一生に一度の「好き」を、全部きみに。
相変わらずマイペースなヤツだけど、でもね、そんなところも嫌いじゃない。
なんて……。
ふたりで並んで廊下を歩いていると、色んな人からの視線が突き刺さった。
「あのふたり、付き合ってるんだってー!」
「ねぇ、ショックー!」
「似合わなさすぎっ」
比べられてコソコソ言われることにも慣れた。

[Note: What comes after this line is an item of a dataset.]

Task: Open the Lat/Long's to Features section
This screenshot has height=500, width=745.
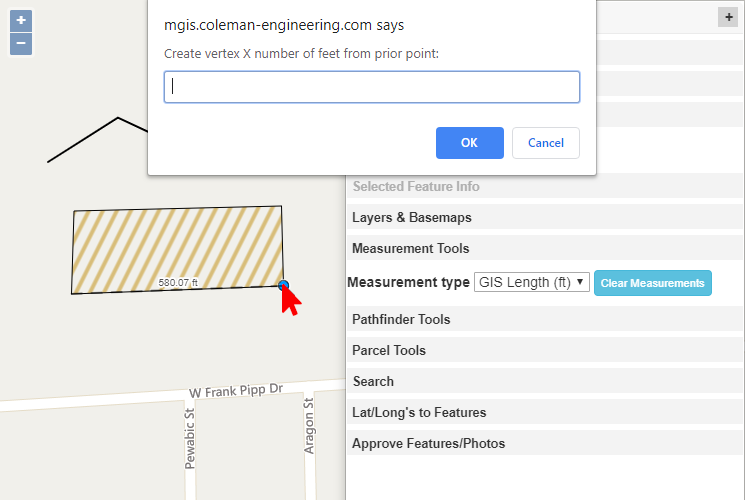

でもやっぱりちょっとは傷つく。
私は少し早足で教室に向かった。
するとすぐに花菜が席まできて、他愛もないおしゃべりが始まる。
「でね、黒田のヤツ、どうしたと思う?」
「えー、さぁ?」
「どさくさに紛れて手を繋いできたんだよ、手を! 付き合ってもいないのにさ」
頬を膨らませて怒る花菜は文化祭の買い出し係に当たって、翔くんと買い出しにいった先での出来事を話してくれた。
「いい加減付き合っちゃえば?」
「嫌だよ。チャラいもん……」
「そんなことないと思うけどな」
どう見ても翔くんは花菜一筋だ。女友達が多いのは事実だけど、花菜に対してだけ態度が全然ちがう。